INTER-BLENDING OF MISSIONARY WORK.
The great London Missionary Conference, recently held, awakened much enthusiasm on the spot in behalf of foreign missions, and we believe that the published records and addresses will intensify and perpetuate that salutary influence. The Christian world needs arousing to the great work of the church in heathen lands.
There is, however, an inter-blending in all parts of missionary work that should never be overlooked. The home field is the source of the means, and men, and prayers, that must energize the work in the foreign field. Dead churches at home cannot give life to mission work abroad.
There is another form in which the home and foreign fields are blended. The American Missionary Association is ranked, and properly, as a home missionary organization, but it has its relations to the foreign field.
1. It is called to train the Freedmen of America for mission work in Africa. White men meet a speedy death in malarial Africa, and they come to the natives as strangers. The Freedmen can better endure the climate of their fatherland and will be welcomed by the people as brothers. We believe that the great problem of African evangelization is destined, in the providence of God, to be largely solved by the ex-slaves of America.
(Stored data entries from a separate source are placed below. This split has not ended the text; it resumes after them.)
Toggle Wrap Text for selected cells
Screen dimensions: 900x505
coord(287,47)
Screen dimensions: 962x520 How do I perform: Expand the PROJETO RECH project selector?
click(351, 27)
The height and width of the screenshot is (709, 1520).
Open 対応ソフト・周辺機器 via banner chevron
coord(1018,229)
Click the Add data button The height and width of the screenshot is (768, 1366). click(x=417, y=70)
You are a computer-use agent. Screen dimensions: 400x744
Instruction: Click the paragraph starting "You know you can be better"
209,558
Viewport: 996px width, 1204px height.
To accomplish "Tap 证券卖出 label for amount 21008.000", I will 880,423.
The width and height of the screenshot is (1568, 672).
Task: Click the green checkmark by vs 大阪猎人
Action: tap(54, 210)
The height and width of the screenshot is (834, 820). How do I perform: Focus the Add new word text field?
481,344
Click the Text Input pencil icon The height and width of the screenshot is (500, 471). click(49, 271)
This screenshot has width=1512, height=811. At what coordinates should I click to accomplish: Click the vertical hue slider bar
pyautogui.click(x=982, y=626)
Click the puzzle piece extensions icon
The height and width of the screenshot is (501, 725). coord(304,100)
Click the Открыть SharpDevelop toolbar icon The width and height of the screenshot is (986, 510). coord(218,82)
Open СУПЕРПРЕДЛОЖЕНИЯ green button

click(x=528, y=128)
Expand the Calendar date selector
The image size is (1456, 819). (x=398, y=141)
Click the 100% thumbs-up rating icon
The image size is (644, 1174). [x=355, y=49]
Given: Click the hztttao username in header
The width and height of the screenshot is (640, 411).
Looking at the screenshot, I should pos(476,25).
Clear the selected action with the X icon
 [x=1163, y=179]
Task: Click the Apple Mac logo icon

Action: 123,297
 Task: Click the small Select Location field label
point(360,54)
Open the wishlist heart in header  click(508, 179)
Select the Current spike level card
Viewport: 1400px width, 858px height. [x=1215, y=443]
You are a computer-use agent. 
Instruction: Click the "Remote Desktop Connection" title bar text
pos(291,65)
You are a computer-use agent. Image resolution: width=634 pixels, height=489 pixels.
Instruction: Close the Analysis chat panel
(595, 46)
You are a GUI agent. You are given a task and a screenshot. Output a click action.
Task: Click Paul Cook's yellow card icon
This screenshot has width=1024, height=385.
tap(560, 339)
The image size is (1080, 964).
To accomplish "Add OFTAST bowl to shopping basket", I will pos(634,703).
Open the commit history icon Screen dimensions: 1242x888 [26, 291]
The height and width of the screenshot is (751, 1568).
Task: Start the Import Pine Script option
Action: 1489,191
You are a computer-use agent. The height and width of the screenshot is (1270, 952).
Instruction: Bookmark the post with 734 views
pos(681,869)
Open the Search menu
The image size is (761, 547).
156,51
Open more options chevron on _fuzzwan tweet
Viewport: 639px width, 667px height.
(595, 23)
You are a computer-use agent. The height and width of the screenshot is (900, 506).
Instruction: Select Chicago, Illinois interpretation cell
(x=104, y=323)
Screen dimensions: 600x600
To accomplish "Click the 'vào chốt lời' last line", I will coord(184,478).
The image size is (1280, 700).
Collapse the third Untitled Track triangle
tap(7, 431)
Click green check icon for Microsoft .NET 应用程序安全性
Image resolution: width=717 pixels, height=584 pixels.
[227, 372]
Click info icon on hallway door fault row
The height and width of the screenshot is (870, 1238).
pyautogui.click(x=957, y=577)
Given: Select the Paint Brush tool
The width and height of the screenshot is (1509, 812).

2. The Indians of the United States have been ranked heretofore as coming under the work of foreign missions. At one time the American Board had the largest share of its work among these people. Other Christian denominations so classed their Indian missions, in part, at least—and all this properly, for the mass of the Indians are still heathen. The day will come when the Indian will be lost in the man, and then gospel work for him will be home or parish work. But at present the American Missionary Association is doing foreign mission work in the home field, among these Indians.
3. The Chinaman in America, like the Negro in America, is cultured and Christianized here very largely for the sake of China. He comes here not to stay, but to go back to the home of his fathers. Now, if we don’t stone him, or mob him, but imbue him with the gospel, he goes back home as a missionary. A specimen of the spirit in which he returns can be seen in the touching letter from a Chinese convert in another column of this magazine. The Hong Kong Mission, established under the auspices of the American Board, and to which our converted Chinamen on the Pacific Slope contributed both men and money, is an illustration of the way in which the American Missionary Association touches the foreign field in China.
4. Last, but not least. The battle against caste must be fought, and the victory won, in America. As the last battle against slavery was fought and won here for the world, so we must fight the battle of caste here for India as well as for America. Fifty years ago very wise and good brethren said: “You Abolitionists are right theoretically, slavery is wrong and ought to be abolished immediately; but practically you are a set of visionaries. Slavery is a local institution, and if you wish to push your denominational interests in the South, you must establish your churches there and let the question of slavery alone.” We have lived long enough to hear these brethren confess their mistake. There are wise and good brethren now that say: “Theoretically, caste is all wrong, but it exists and can’t be overthrown, and if you wish to press your denominational work in the South, you must ignore that question and plant your churches on the color line.” Somebody will live to hear those who take this position confessing their mistake. The American Missionary Association stands now on the caste question just where it once stood in regard to slavery. It will neither dodge nor compromise, and will plant schools and churches in the South, if at all, openly and avowedly disregarding class distinctions. It makes no effort to bring the races together, yet any man, woman or child, otherwise qualified, will be welcomed to its schools and churches, even if God has made him black. In waging this warfare in America, it is doing a Christian missionary work against caste in heathen nations of the old world.